Мелкая беспрерывная партизанская война составляла основной тон школьной жизни.
Уже с раннего зимнего утра, когда в сыроватых сумерках сонно жмурились и расплывались огоньки, из длинного двухэтажного здания появлялась колченогая фигура и, оглянувшись по сторонам, ныряла в сумрак. Дитяткевич был неутомимый охотник…
К семи часам ученики, жившие на общих квартирах, должны были сидеть за столами и готовить уроки. Исполнялось это редко, и главная прелесть незаконного утреннего сна состояла именно в сознании, что где-то, в тумане, пробираясь по деревянным кладочкам и проваливаясь с калошами в грязь, крадется ищейка Дидонус и, быть может, в эту самую минуту уже заглядывает с улицы в окно… Грязь, слякоть, дождь, зимняя метель и вьюга — ничто не останавливало неутомимого сыщика. Наоборот, в ненастье преступный сон налегает на учеников с особенной силой, и в то же время их легче застигнуть… Если, заглянув в комнату снаружи, он видел квартиру в полном порядке, то уходил разочарованный, как охотник, давший промах.
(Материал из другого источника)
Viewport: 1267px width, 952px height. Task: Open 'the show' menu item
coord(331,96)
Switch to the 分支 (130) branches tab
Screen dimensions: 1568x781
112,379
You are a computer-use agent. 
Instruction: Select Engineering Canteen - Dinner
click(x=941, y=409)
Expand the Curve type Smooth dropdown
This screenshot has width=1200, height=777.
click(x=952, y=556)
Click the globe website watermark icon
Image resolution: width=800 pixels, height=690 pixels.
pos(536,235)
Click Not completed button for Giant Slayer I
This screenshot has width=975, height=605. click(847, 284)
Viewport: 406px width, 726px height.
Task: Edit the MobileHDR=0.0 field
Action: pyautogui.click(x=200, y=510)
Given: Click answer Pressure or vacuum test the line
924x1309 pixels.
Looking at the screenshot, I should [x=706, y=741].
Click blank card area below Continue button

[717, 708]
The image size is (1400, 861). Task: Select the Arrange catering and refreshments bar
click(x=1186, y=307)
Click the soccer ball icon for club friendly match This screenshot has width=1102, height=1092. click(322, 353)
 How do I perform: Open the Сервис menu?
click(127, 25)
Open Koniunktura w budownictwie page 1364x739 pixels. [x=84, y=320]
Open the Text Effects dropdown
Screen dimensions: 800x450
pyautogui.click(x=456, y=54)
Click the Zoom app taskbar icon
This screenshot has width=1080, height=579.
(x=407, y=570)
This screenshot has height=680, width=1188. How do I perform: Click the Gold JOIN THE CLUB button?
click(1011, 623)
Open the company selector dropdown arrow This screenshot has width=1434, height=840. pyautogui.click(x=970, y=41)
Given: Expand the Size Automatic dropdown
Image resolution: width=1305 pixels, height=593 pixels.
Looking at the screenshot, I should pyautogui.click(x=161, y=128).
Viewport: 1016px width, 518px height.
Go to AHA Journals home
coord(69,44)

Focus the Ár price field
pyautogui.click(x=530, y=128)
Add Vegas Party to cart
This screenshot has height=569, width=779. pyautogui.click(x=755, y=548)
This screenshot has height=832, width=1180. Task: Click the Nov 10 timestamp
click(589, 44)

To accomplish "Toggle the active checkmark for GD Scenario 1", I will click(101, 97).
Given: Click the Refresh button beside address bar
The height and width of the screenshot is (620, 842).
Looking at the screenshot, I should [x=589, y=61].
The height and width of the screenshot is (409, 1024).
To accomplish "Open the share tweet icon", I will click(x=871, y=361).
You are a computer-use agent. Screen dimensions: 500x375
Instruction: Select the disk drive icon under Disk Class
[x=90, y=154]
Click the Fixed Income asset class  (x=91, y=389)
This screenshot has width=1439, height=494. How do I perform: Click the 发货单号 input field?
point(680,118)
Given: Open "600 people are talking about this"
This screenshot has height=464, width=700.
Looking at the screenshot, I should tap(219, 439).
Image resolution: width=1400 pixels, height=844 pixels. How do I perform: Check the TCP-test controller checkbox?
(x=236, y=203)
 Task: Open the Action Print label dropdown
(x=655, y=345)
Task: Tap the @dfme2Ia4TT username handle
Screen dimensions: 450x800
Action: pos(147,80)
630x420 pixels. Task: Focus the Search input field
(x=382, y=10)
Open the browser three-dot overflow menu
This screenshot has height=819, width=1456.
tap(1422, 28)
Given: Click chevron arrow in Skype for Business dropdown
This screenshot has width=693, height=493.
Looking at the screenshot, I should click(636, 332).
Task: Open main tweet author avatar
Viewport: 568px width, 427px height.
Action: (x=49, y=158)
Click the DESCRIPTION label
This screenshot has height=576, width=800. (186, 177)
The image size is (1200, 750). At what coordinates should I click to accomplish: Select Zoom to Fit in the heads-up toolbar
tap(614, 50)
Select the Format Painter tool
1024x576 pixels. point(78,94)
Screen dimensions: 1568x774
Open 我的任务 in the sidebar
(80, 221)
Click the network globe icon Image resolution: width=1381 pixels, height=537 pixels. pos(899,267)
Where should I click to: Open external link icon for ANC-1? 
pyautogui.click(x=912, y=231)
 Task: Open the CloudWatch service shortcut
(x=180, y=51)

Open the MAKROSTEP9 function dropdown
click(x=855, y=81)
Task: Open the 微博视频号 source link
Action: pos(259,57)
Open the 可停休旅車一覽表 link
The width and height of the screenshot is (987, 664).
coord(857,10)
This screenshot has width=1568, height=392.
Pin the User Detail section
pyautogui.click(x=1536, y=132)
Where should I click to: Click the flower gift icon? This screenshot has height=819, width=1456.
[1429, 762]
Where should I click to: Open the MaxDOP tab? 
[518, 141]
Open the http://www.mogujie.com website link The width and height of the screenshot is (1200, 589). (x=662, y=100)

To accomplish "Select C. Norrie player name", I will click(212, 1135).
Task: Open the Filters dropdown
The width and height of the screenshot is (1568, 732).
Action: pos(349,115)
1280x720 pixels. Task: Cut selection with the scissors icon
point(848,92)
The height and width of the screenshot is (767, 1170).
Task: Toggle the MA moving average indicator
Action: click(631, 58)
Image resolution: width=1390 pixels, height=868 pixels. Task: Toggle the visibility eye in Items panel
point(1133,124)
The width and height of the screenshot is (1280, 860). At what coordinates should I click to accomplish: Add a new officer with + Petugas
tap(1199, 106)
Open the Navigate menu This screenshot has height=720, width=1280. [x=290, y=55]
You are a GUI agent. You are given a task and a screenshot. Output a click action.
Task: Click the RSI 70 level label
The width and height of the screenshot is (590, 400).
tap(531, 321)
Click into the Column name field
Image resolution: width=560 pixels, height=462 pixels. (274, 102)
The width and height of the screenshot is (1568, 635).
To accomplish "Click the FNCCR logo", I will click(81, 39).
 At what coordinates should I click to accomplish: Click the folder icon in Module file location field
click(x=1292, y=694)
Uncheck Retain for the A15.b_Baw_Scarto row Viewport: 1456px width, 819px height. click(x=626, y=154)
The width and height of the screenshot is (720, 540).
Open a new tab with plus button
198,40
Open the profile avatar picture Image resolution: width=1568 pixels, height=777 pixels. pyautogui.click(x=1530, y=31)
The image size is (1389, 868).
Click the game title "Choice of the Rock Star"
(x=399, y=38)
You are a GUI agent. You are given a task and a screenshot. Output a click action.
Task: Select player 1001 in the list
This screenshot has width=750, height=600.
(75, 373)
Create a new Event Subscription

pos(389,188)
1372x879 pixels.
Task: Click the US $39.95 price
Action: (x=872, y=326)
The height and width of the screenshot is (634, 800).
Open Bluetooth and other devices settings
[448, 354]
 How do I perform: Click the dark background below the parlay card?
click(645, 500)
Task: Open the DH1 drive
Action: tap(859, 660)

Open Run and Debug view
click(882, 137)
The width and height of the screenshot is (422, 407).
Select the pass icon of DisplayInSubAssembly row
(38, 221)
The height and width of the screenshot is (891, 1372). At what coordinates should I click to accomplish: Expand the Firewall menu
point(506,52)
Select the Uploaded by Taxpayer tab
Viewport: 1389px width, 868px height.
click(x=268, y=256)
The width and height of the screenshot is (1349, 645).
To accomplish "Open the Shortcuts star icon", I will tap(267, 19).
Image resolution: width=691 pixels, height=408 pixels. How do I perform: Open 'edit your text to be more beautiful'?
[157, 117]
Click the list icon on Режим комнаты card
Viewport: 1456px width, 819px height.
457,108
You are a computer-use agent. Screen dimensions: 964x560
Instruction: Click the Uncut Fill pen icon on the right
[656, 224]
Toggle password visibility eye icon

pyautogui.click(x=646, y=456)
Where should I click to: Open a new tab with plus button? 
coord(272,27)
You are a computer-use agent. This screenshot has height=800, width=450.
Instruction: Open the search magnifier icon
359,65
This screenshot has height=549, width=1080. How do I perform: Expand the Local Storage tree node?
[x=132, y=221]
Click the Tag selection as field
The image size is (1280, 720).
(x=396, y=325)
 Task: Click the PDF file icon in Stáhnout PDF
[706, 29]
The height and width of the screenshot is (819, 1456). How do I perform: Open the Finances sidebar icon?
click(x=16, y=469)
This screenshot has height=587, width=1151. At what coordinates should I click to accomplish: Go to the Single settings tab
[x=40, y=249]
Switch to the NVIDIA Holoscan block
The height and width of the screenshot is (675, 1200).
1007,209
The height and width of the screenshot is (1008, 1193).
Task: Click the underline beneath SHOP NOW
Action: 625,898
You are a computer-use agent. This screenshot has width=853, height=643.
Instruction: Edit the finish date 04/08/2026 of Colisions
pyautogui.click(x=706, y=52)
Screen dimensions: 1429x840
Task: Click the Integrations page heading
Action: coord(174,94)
В противном случае — он внезапно появлялся в дверях, веселый, с сияющими глазами, и ласковым, довольным тоном требовал «квартирный журнал». Если где-нибудь неподалеку он замечал в темноте огромную фигуру Рущевича, то охотно делал для него стойку, наводя на неисправные квартиры… Степан Яковлевич входил с торжественной мрачностью и, подобно темному обелиску, становился над постелью сонливца… До сих пор еще живо помню минуты жуткого пробуждения под его упорно-тяжелым взглядом…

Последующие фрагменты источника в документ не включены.